In the case of a V-containing ultrafine precipitate, 50 ferrite / μm ² of the above ultrafine precipitate having an average particle diameter of 15 nm or less satisfying MP ≧ 0.05 in the ferrite represented by the following formula (1). Contains more. The number of ultrafine precipitates satisfying all of these requirements when the number of ultrafine precipitates with MP ≧ 0.05 and average particle size ≦ 15 nm present in ferrite is measured by the measurement method described in detail later. Is 50 / μm ² or more, it has been found that not only high strength but also a high fatigue limit ratio can be obtained (see Examples described later). According to the present invention, the strength can be improved by depositing a large number of nano-sized ultrafine precipitates as described above, and the fatigue limit ratio can be further increased by controlling the MP value as described above.

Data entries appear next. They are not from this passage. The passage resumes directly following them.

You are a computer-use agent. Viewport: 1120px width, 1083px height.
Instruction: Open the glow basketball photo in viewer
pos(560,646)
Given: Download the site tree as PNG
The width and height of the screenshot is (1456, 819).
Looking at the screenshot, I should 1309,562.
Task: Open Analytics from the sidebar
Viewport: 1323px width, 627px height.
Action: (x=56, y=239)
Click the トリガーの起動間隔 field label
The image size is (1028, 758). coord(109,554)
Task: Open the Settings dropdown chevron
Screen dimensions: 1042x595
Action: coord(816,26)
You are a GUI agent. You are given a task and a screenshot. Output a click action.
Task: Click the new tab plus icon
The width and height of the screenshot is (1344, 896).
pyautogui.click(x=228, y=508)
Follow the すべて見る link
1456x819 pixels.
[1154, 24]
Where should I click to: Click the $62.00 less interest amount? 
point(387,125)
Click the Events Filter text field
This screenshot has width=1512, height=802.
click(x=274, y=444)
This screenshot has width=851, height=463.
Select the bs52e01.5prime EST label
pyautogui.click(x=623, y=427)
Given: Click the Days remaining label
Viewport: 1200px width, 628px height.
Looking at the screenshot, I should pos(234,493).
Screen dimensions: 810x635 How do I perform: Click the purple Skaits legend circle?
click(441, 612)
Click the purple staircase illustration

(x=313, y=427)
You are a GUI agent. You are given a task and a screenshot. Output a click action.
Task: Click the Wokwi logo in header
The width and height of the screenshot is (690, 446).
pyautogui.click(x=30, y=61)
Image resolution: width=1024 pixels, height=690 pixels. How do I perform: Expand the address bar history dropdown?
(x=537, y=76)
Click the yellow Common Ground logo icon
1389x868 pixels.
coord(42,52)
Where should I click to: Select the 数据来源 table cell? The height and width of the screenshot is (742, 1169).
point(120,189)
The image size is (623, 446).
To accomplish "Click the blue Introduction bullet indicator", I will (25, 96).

Can be enhanced. In addition to increasing the strength, in order to ensure a high fatigue limit ratio, it is not sufficient to precipitate a large number of nano-sized ultrafine precipitates, and the MP value needs to satisfy the above range, Experiments have confirmed that when a large number of nano-sized ultrafine precipitates having MP values not within the above range are deposited, a high fatigue limit ratio cannot be obtained even if high strength can be ensured.
MP = [{[Nb] / 93} + {[Ti] / 48}] / [{[V] / 51} + {[Nb] / 93} + {[Ti] / 48}] (1 )
In the formula, [] means the content (% by mass) of the element contained in the precipitate.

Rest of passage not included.